The 19-year-old Army private has two broken legs, a broken arm and a fractured disc. Lynch is expected to be flown to the United States as soon as she's stabilized after surgery.
The U.S. forces who rescued Lynch from a hospital also found 11 corpses in a nearby shallow grave. CBS News Correspondent David Martin reports nine of those are believed to be American. Those nine have been shipped back to the U.S. for identification.
The Washington Post reports Lynch shot several Iraqi soldiers during the ambush.
"She was fighting to the death," the Washington Post quoted an official as saying. "She did not want to be taken alive."
"Talk about spunk!" said Sen. Pat Roberts, R-Kan., who was briefed by military officials on the rescue.
"She's a fighter. She doesn't give up," her mother Deadra told CBS News.
Pentagon officials declined comment on the report.
Lynch's daring nighttime rescue used virtually every asset the U.S. had, reports CBS News Correspondent Lee Cowan, from a battalion of Marines who drew fire as a decoy to U.S. Special Forces, who ran through a hail of gunfire for a stranger — not once, but twice.

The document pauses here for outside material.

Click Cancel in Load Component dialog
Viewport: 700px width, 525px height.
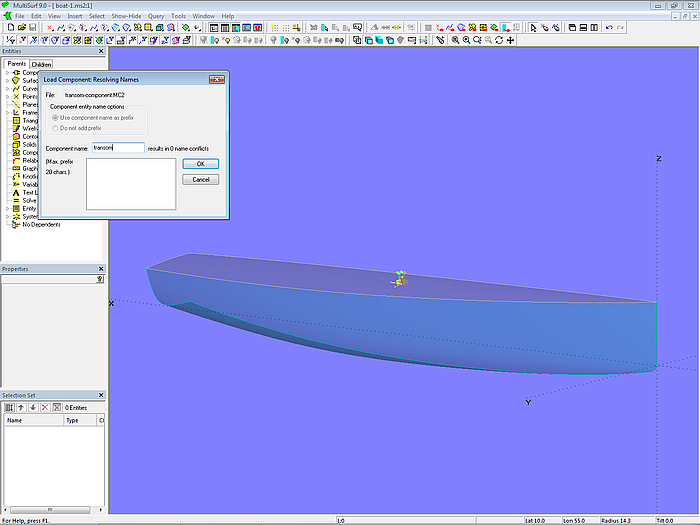pos(200,179)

"There were fire fights outside of the building, getting in and getting out," said Brig. Gen. Vincent Brooks at Central Command in Doha.
In addition, the Iraqi doctor who guided U.S. forces to Lynch during the rescue operation volunteered to stay with the U.S. forces and was brought out along with Lynch.

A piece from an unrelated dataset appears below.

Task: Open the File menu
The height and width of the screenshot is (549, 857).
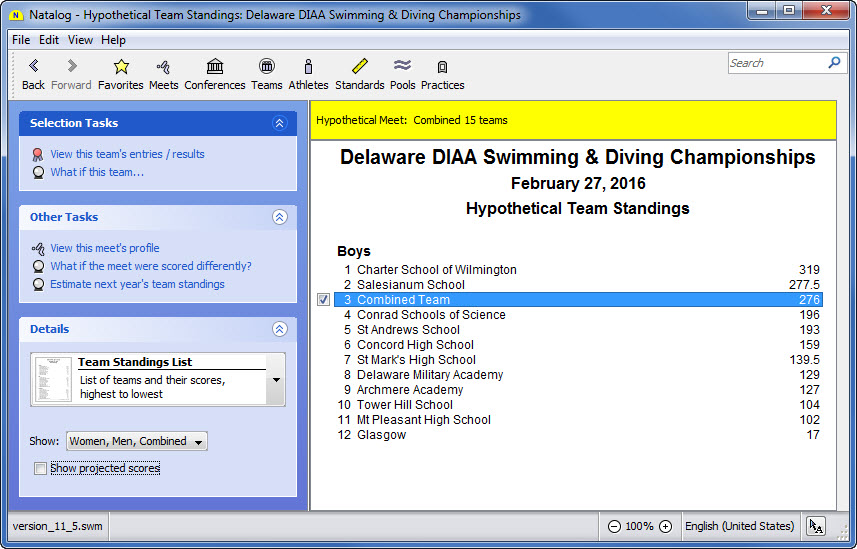Action: tap(21, 40)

The former POW left Iraq on a stretcher with an American flag folded across her chest, and arrived at a U.S. air base in Germany late Wednesday for treatment at the U.S. military's Landstuhl Regional Medical Center. She was the only patient aboard the 10-hour flight, reports CBS News Correspondent Stephan Kaufman at Landstuhl.
From Germany, she spoke with her family at their home in Palestine, W.Va., in a 15-minute telephone call.

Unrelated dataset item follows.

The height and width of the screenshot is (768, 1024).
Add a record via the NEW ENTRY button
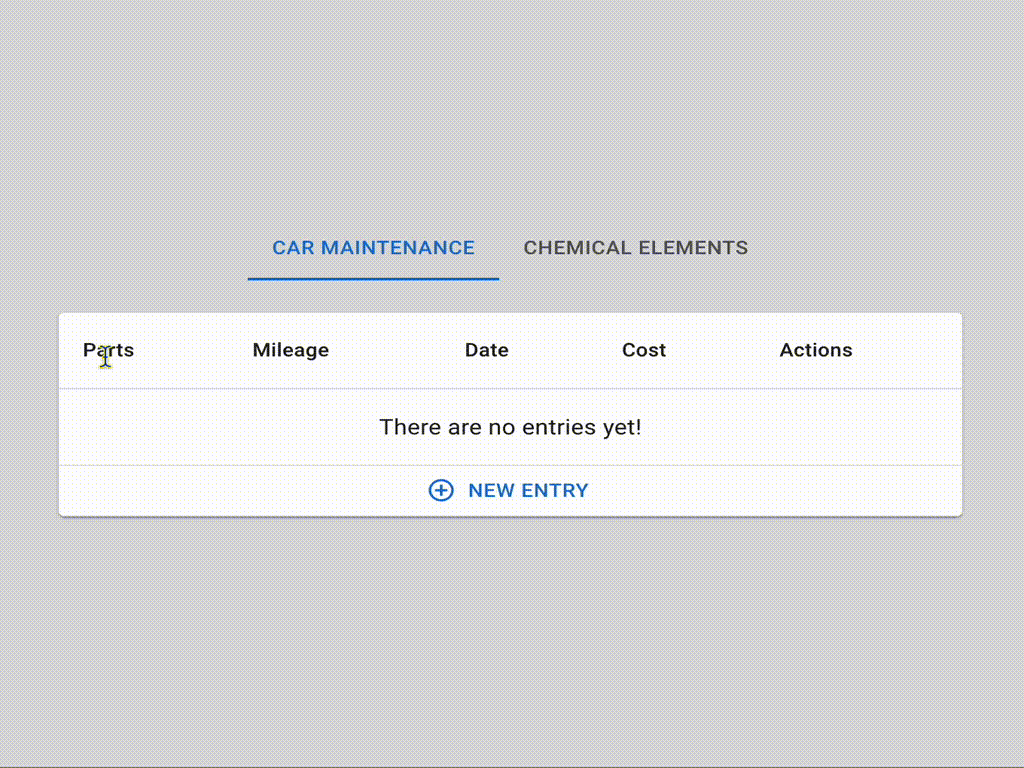[509, 490]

"She was weak yesterday, but sounded really spirited," her mother told CBS News Early Show co-anchor Hannah Storm. "And then again this morning, she sounds really good.
"We have heard and seen reports that she had multiple gunshot wounds and a knife stabbing. The doctor has not seen any of this," Gregory Lynch Sr. said. "There's no entry (wounds) whatsoever."
Lynch said his daughter had surgery on her back.
"She didn't have any feeling in her feet," he said outside his home in this West Virginia hamlet. More surgery was scheduled for Friday on her fractured legs and right arm, he said.
"She's weak, she knows she's injured and they're doing the best that they can to get her so she can travel," said her brother Greg Lynch Jr. Her father said she will be transferred to Walter Reed Hospital in Washington as soon as possible.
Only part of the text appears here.